最近の映画には成長神話みたいなものがあって、
そのほとんどは成長すればなんでもいいと思ってますね。
だけど現実の自分を見て、お前は成長したかと言われると、
僕なんか何かこの60年、ただグルグル回っていただけのような気がするんです。


本を読むから考えが深くなる、なんていうことは
あまり考えなくてもいいんじゃないでしょうか。
本を読むと立派になるかというとそんなことはないですからね。


一人ひとりが自分は何をするかを考える時です。
それぞれができる範囲のことをやればいい。
木を残すことと近所を掃くことは、価値としては同じではないかと思うのです。


もう、とことん考える。ありとあらゆる方向を探るんです。
とことん困ると、奥のほうでふたが開くんです。
そのふたが開くと、最初に考えもしなかった方向が見えたりする。
それでも、一歩進めるんです。


ぼくはいつも目からうろこが落ちたいと思ってるんです。
全然落ちないですけど……。
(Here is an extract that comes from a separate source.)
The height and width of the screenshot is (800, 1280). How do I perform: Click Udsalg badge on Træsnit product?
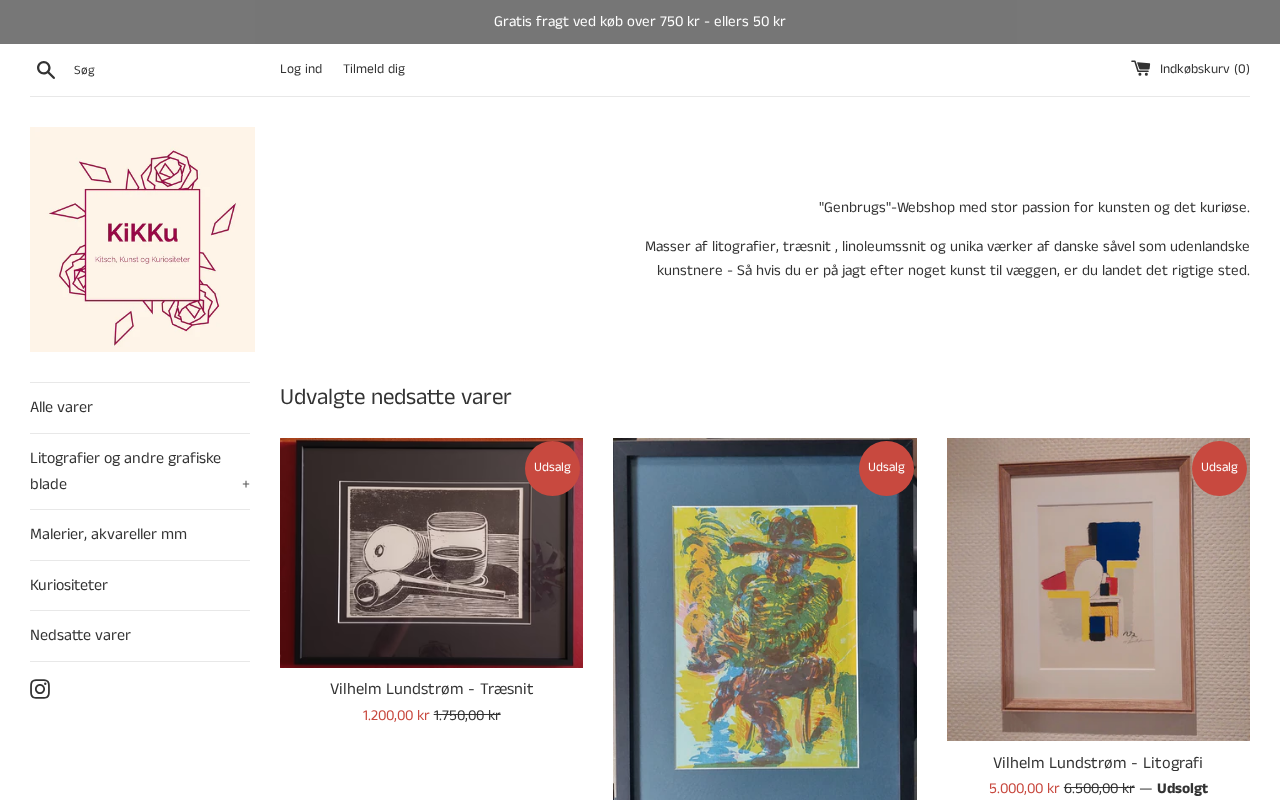click(x=552, y=468)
「こんなものみたいんじゃない」って思ってしまう。
だから意地張って頑張ってるんです。
でも、作るたびに「もう引退だ!」とわめいているんですけどね。


ジブリでいつも作業が始まる前に、
掃除をしてくれるおじいさんとおばあちゃんがいるんですけど、
たぶん一番丁寧なあいさつをするのは鈴木さんと僕です。
本当によくやってくれるもんねえ。
「どうもありがとうございます。おはようございます」って言うと、
向こうも「おはようございます」って。ほんとそうなんですよ。
だから、その前を、ボソーッとした顔して耳栓なんかして
音楽なんか聴いてるやつが通るとね、蹴飛ばしたくなるんですよ。
お前たちの国は滅びるぞってね。


部屋で最新式のコンピューターに向かってポコポコやってるところから
クリエイターは出てくるんじゃなくて、
もっと古いものの集積の中から出てくるんだと思うんです。